In October, after the all-too-familiar uncertainty about the weather, I accompanied the Sailing Cruising Group from the Royal Queensland Yacht Squadron to Peel Island to assist as a tour guide of the former Lazaret buildings. It was only my second visit to the island this year (the first was to conduct Paul Smith’s small family group in May as they researched their ancestor, Paulus Fredrick Schwarz, the Lazaret’s Assistant Caretaker there in 1908.) It was good to be back on the island, and I was even given a ride from the beach, thus bypassing the 40-minute trek that the rest of the 36 members of the group had to make. 

So, I was dropped off at the former Nurses’ Quarters and while waiting for the walking group to arrive, was left to contemplate my 30+ year’s association with the island: the exciting times in the early 1990’s when the Cowie’s were caretakers and who enthusiastically cleared the bush that had covered most of the buildings for 30 years. They were happy to greet all and sundry who cared to visit. My wife and I had many a memorable sing-song with them…

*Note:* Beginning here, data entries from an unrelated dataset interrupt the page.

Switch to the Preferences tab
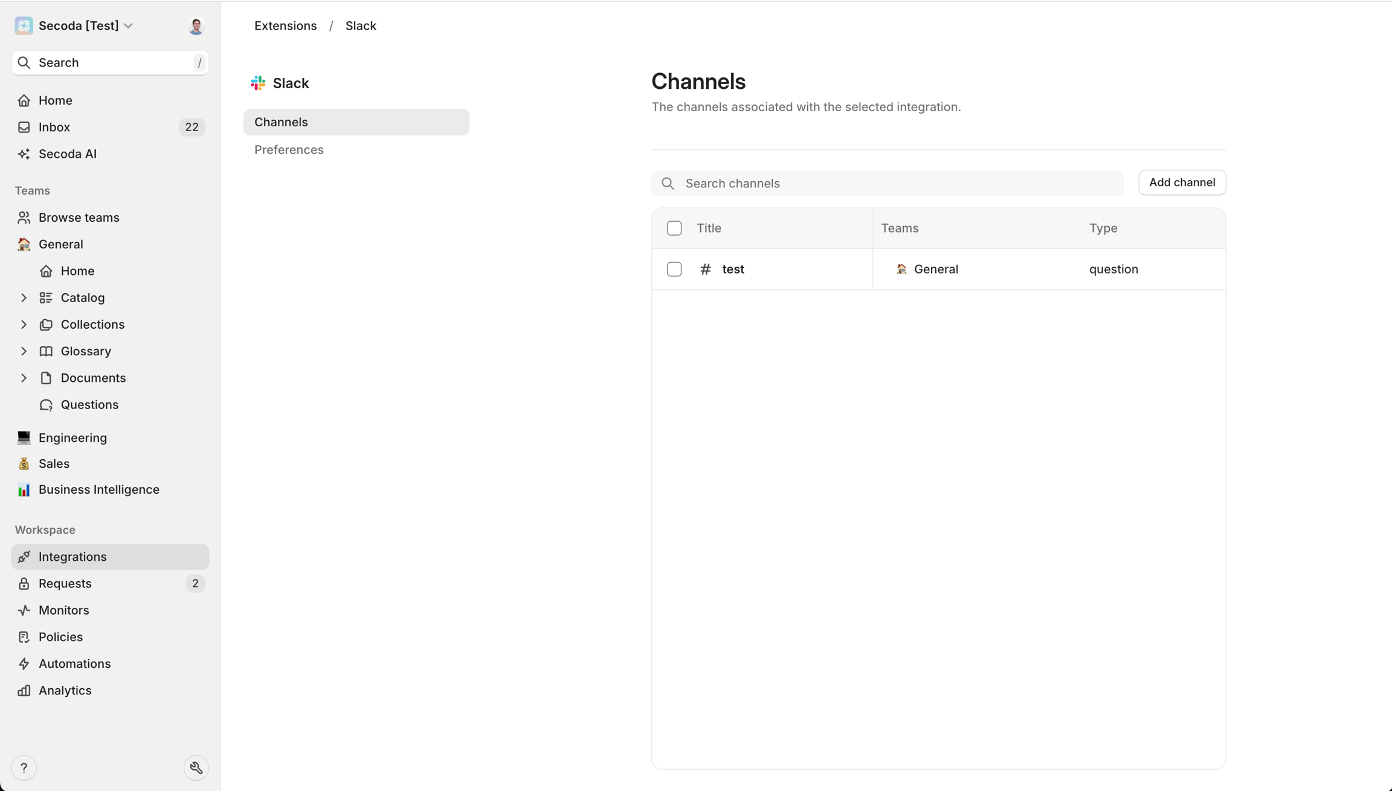This screenshot has height=791, width=1392. [289, 150]
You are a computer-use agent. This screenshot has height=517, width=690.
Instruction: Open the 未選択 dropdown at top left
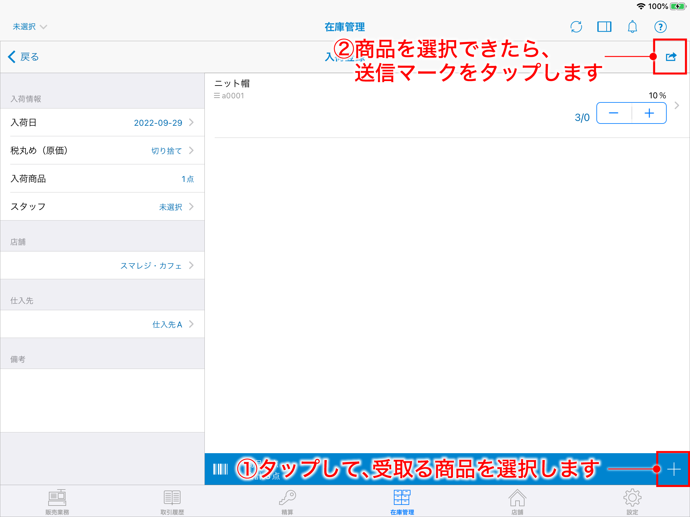(x=29, y=27)
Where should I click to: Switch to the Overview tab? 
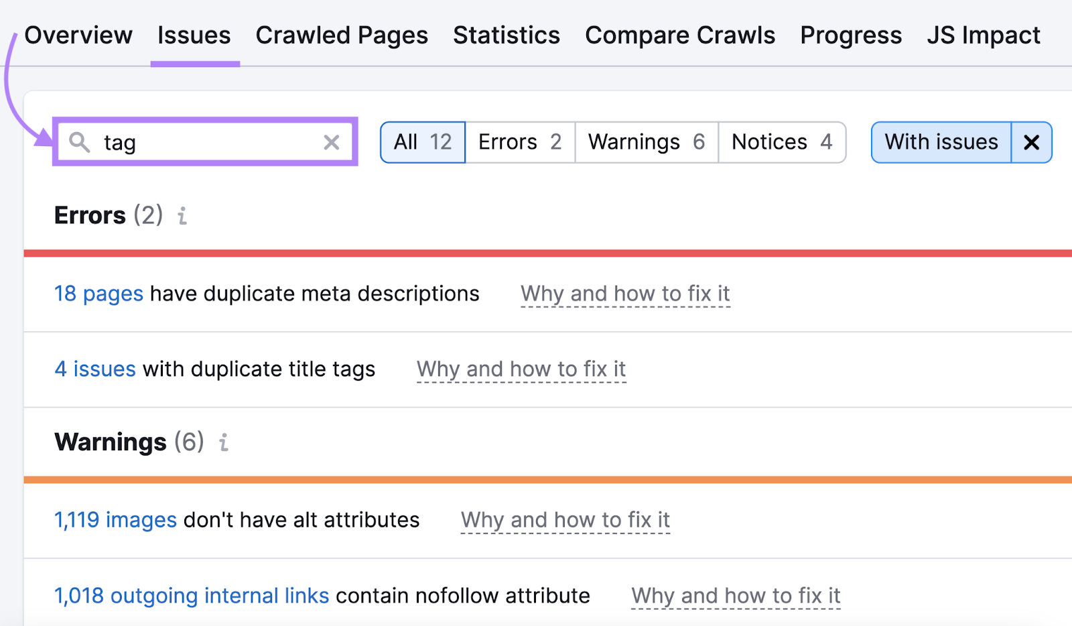pyautogui.click(x=78, y=35)
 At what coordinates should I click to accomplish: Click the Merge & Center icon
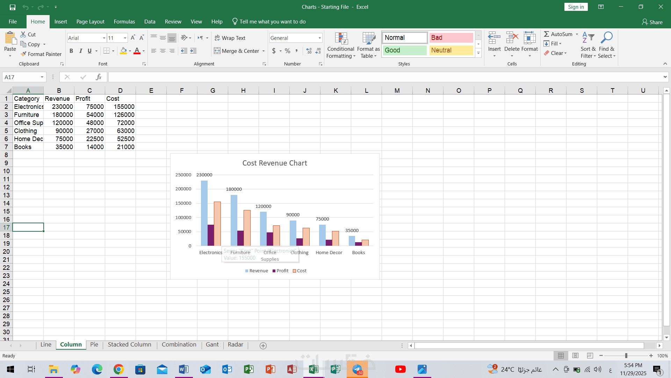click(x=217, y=51)
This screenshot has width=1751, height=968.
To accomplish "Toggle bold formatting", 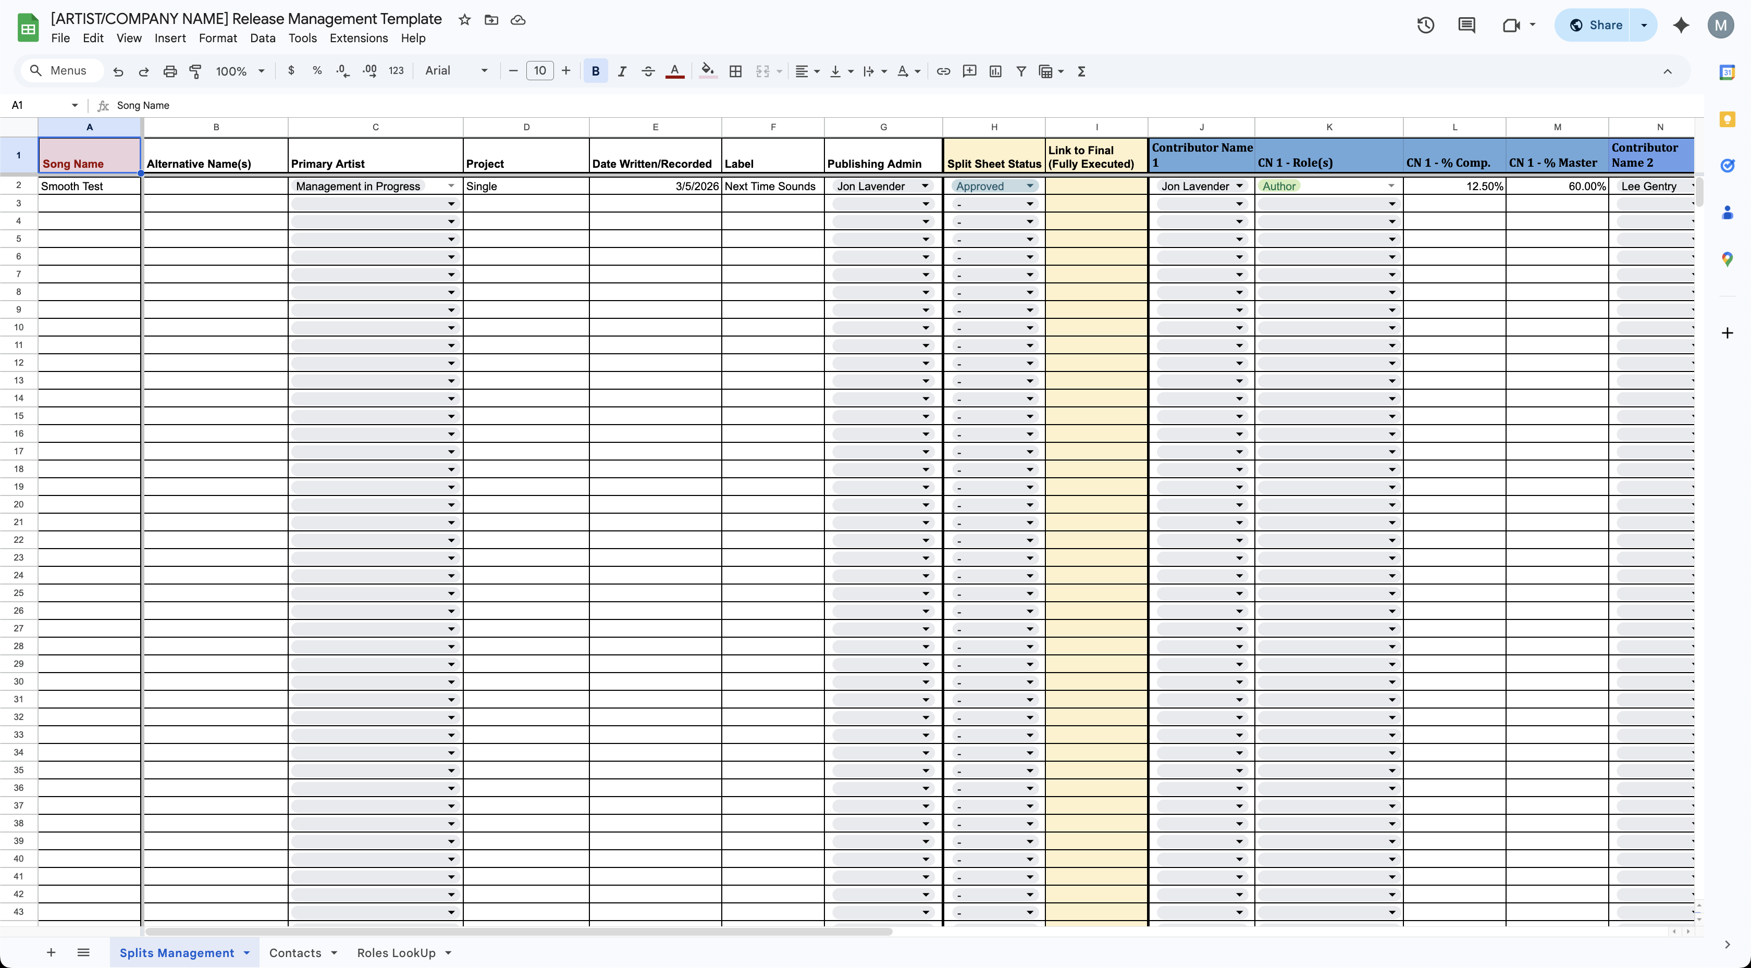I will point(595,71).
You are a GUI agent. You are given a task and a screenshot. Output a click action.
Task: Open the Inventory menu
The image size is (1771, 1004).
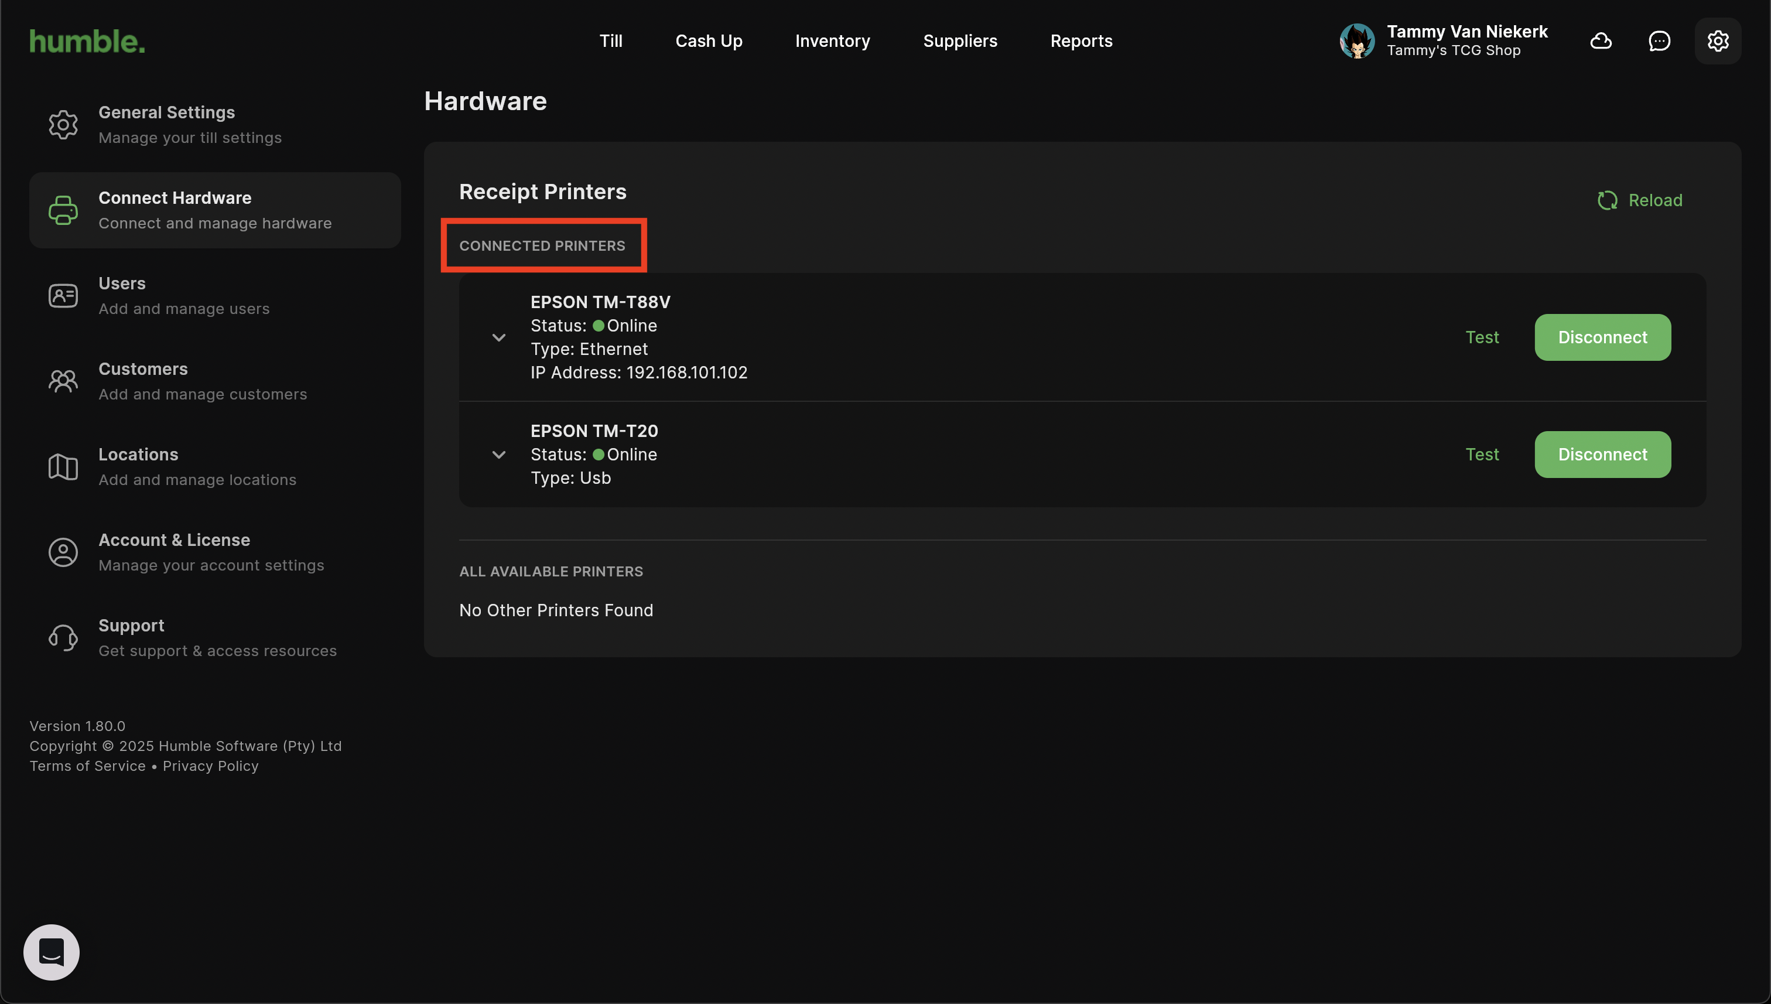pos(832,41)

Phyllis and I sharing a sing-a-long with Ray and Nola Cowie at the former Nurses’ quarters in 1993.

Later in 1998 I helped establish the Friends of Peel Island Association (FOPIA), a group formed to assist with the maintenance and restoration work and to promote public awareness of Peel’s cultural and historic values. Our regular work parties were well supported and have continued, albeit in a now diminished form, to this day. A beach party at the end of the day’s work was always a highlight for me…

FOPIA members on the beach at Horseshoe Bay in 2004

Now the first of the sailing group have arrived and I show them around the Lazaret buildings. Unfortunately, their stay must be very short due to the dependence on the tides. It would have been nice for them to rest on the verandah and soak up the atmosphere of the place, but time and tide wait for no one. 

For an hour we tramped around the buildings and then it was straight off down the track to their boats at Horseshoe Bay: for me a visit of unsatisfying brevity. I’d love to have had more time with this enthusiastic group of boaties. Time, too, is catching up with my body, and my aches and pains protest at my big day out. But there is something else missing: my hopes for the future of the island as a tourist destination. Gradually due to the lack of official manpower/money/interest, the island seems destined to be reclaimed by Nature. With the channeling of funds into the development of tourism at nearby Stradbroke, but not Peel, an opportunity has been missed.